RELATO DE EXPERIÊNCIA

 

A Psicologia presente e
imprescindível

São mais de 15 meses de pandemia. O início foi de expectativas, refletir sobre o desconhecido e enfrentar atividades ainda nunca executadas. Iniciamos a nossa trajetória de cuidados aos pacientes com Covid-19 mesmo antes da chegada do primeiro caso. Ainda em encontros presenciais começamos a realizar os treinamentos com as equipes do CTI: paramentação, desparamentação e as possíveis implicações nas mudanças dos processos de trabalho – como a ausência de visitas e, por consequência, a comunicação de informações médicas e atendimento psicológico de forma remota. Dúvidas e incertezas permeavam nosso fazer. 

Primeiramente com 13 leitos destinados à doença, o hospital tornou-se referência para o tratamento desses pacientes. Por um breve momento, tivemos a esperança de que o impacto não seria tão grande e os desfechos, não tão devastadores. Com uma sensação de certa normalidade, o grupo de trabalho Cuidado Centrado no Paciente – equipe multiprofissional formada por médicos, enfermeiros e psicólogos destinada a operacionalizar os cuidados humanizados no CTI – criou um grupo para informar diariamente o boletim médico, de forma remota, aos familiares dos pacientes que agora não podiam mais visitar seus entes queridos. O grupo foi intitulado “informações” e inicialmente composto por médicos intensivistas. Com o aumento expressivo dos casos, médicos de outras especialidades passaram a desenvolver a atividade com o suporte do grupo original com debriefings semanais, junto à Psicologia. 

Passamos de mais de 100 leitos e os processos de trabalho foram constantemente sendo transformados. Trabalhamos a mudança do pensamento intuitivo para o reflexivo, enfatizando a importância da segurança do profissional nas atividades a serem desenvolvidas, além de realizar momentos de orientação e escuta às demandas que surgiam a partir do impacto da pandemia no local de trabalho e no contexto social. Mediação nos processos de comunicação entre equipes se tornaram recursos ainda mais importantes em nosso fazer. Nossa escuta, ferramenta essencial em nossa rotina, deixou de ser somente presencial. Atendimentos telefônicos com famílias e visitas virtuais foram constituindo uma nova forma de ser psicólogo dentro da CTI. Foram mais de seiscentas novas contratações e pessoas se (re)conhecendo através de máscaras. Se fez ainda mais necessário ações que aproximassem a tríade paciente, família e equipe. Os super crachás foram uma delas, assim como as fotos que colocamos no leito do paciente, enviadas pelos seus familiares.

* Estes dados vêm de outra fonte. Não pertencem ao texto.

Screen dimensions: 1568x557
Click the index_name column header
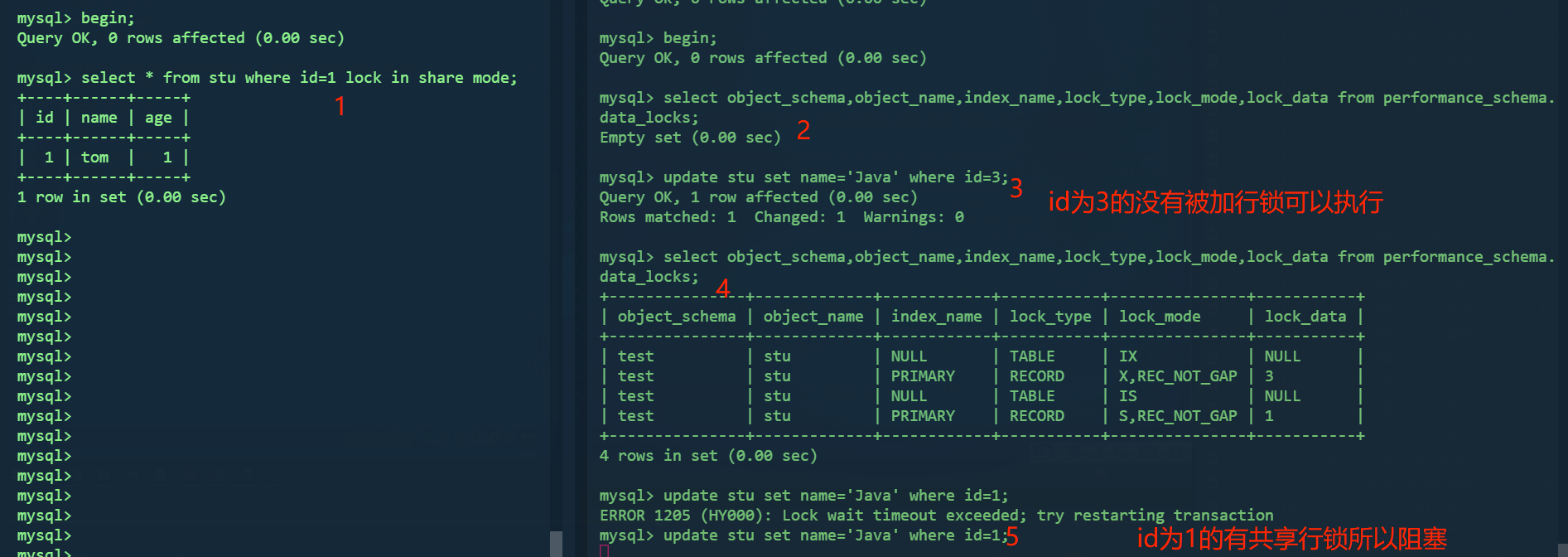pyautogui.click(x=936, y=317)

Fomos movidas/os pelo distanciamento entre equipe, paciente e família e trabalhamos na construção de um protocolo de visitas presenciais para que, mesmo em caráter de exceção, famílias pudessem se reencontrar. 

O momento que esperávamos, mas que não queríamos que acontecesse, chegou, decisões ainda mais difíceis a serem tomadas: escassez de recursos e falta de leitos de CTI. A Psicologia se manteve presente como um recurso importante para auxiliar as equipes nas tomadas de decisão. Fomos integrando nosso trabalho com equipes e entre as/os psicólogas/os do serviço de Psicologia, fomos nos aliando aos cuidados desses pacientes e de muitos outros que necessitavam de nosso olhar. Como no cartaz que estava disposto na porta do CTI na chegada do primeiro paciente: entre apenas se for imprescindível. Entramos neste universo com a certeza que o nosso trabalho é imprescindível! 

Elis de Pellegrin Rossi | CRP 07/15920 
Psicóloga do CTI do Hospital de Clínicas de Porto Alegre.
Preceptora da residência multiprofissional Ênfase adulto crítico.
Psicóloga pela Unisinos.
Mestre em Saúde Mental Infantil pela Tavistock Clinic – East London University.